◆ Source document:
● ● ●

- Ethylmalonic encephalopathy has an autosomal recessive pattern of inheritance.
- Specialty: Medical genetics

= Ethylmalonic encephalopathy =

Ethylmalonic encephalopathy (EE) is a rare autosomal recessive inborn error of metabolism. Patients affected with EE are typically identified shortly after birth, with symptoms including diarrhea, petechiae and seizures. The genetic defect in EE is thought to involve an impairment in the degradation of sulfide intermediates in the body. Hydrogen sulfide then builds up to toxic levels. EE was initially described in 1994. Most cases of EE have been described in individuals of Mediterranean or Arabic origin.

==Signs and symptoms==
Neurologic signs and symptoms include progressively delayed development, weak muscle tone (hypotonia), seizures, and abnormal movements. The body's network of blood vessels is also affected. Children with this disorder may experience rashes of tiny red spots (petechiae) caused by bleeding under the skin and blue discoloration in the hands and feet due to reduced oxygen in the blood (acrocyanosis). Chronic diarrhea is another common feature of ethylmalonic encephalopathy. EE is often identified by urine organic acid analysis, the excretion of ethylmalonic acid, methylsuccinic acid, isobutyrylglycine and isovalerylglucine. Patients will also often have elevated thiosulphate concentration in their urine.

● ● ●

◆ Stored data:
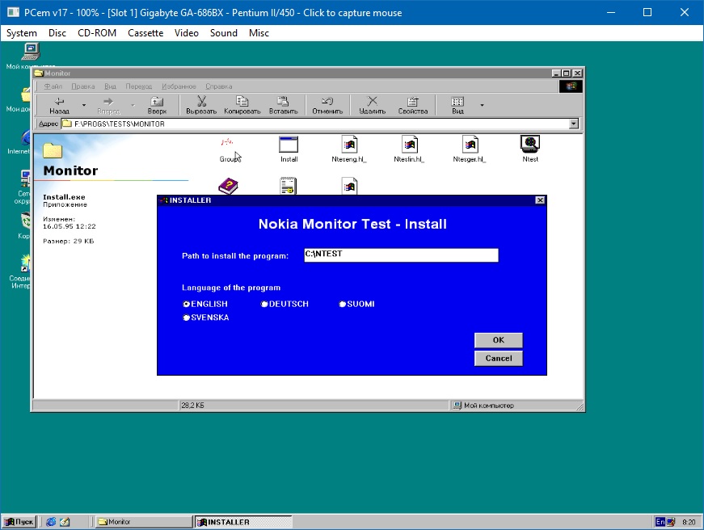Select the DEUTSCH language radio button
The height and width of the screenshot is (530, 704).
tap(264, 305)
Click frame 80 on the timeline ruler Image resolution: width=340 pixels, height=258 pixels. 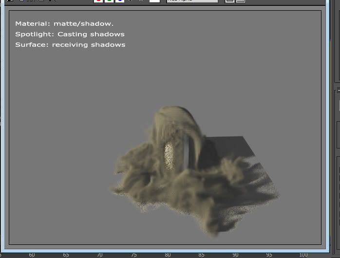tap(168, 255)
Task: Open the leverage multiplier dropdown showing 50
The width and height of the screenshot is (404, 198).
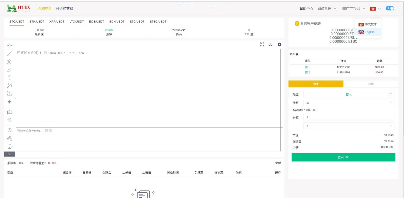Action: click(349, 103)
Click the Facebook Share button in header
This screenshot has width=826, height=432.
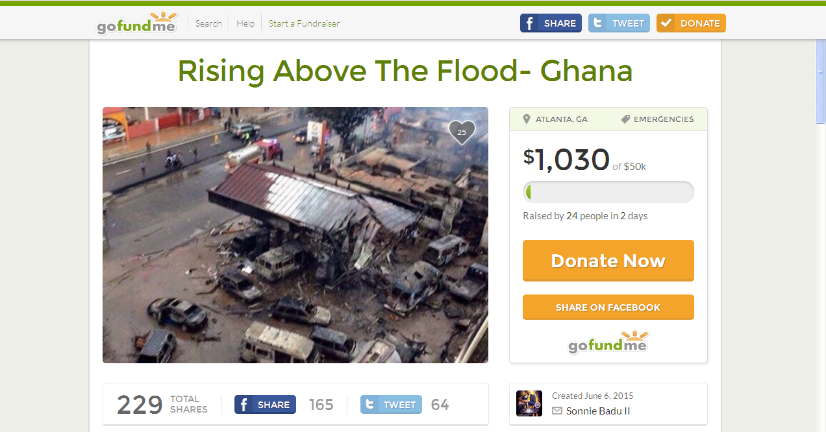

● ● ●

◆ To do: Continue the article on ethylmalonic encephalopathy from the end of its last paragraph.

◆ Expected answer:
The signs and symptoms of ethylmalonic encephalopathy are apparent at birth or begin in the first few months of life. Problems with the nervous system typically worsen over time, and most affected individuals survive only into early childhood. A few children with a milder, chronic form of this disorder have been reported, and there can be considerable phenotypic variation, even within families. The life expectancy of individuals with EE is less than ten years.

==Pathophysiology==
Mutations in the ETHE1 gene cause ethylmalonic encephalopathy. The ETHE1 gene makes an enzyme that plays an important role in energy production. It is active in mitochondria, which are the energy-producing centers within cells. The ETHE1 gene product is a persulfide dioxygenase responsible for catabolism of the mitotoxic metabolite hydrogen sulfide (H_{2}S) via exhaustive oxidation of glutathione persulfide, which can be formed from glutathione and H_{2}S under oxidizing conditions.

Mutations in the ETHE1 gene lead to the production of a defective version of the enzyme or prevents the enzyme from being made. A lack of the ETHE1 enzyme impairs the ability to make energy in mitochondria via inhibition of cytochrome c oxidase by hydrogen sulfide, leading to the accumulation of lactic acid. Defective catabolism of fatty acids and branched-chain amino acids via β-oxidation leads to the accumulation of excess ethylmalonic acid, which is detected in urine.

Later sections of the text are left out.